Experts suggest that open, empathetic conversations where parents actively listen to their children can help bridge these gaps. For instance, a therapeutic session that focuses on validating the child’s feelings and working together to redefine familial roles may pave the way for healing.
Research published in the Journal of Family Psychology supports that children who feel heard are more likely to repair and even strengthen relationships over time. As such, it might be beneficial for the family to consider counseling sessions to navigate these sensitive issues—especially before further misunderstandings irreparably damage their bond.
Here’s the input from the Reddit crowd:
The Reddit community has reacted strongly to this update. Many users agree that while the son’s long-held pain is understandable, the parents’ ongoing failure to fully acknowledge it only perpetuates the hurt. Some redditors express disappointment that the father doubled down on his original perspective instead of apologizing and seeking understanding.
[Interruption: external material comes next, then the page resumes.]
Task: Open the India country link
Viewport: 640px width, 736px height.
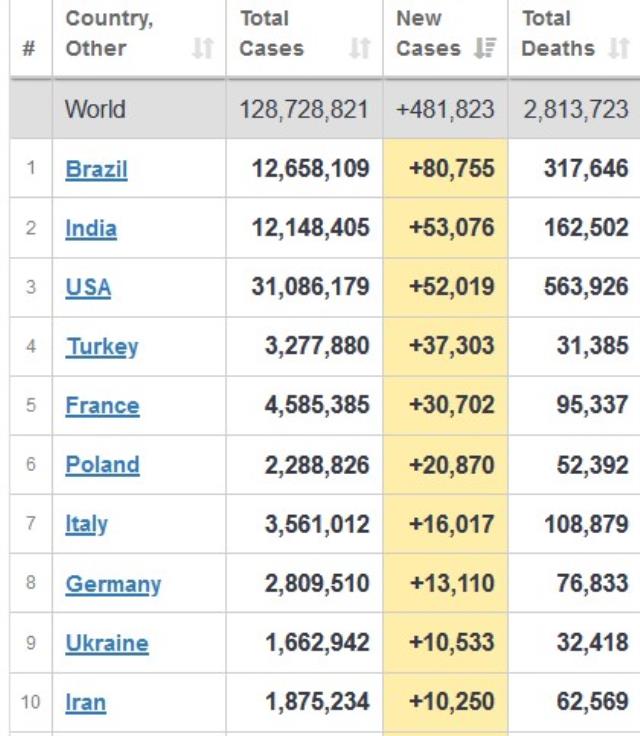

Critics argue that comparing different forms of love—romantic versus parental—only deepens the wound, suggesting that a sincere apology could have softened the impact. Others, however, claim the son’s reaction is extreme, pointing to his adult responsibility in maintaining contact with his parents.
This update highlights that even after years of silence and attempted reconciliation, past words can continue to haunt familial relationships. The incident serves as a stark reminder that honest communication must be tempered with empathy and an understanding of the lingering impact of childhood experiences.
How can parents balance expressing their feelings with ensuring their children feel unconditionally valued? What steps should be taken when old wounds resurface in adult relationships? Share your thoughts and experiences below—your insights might just help others facing similar challenges find a path to healing and understanding.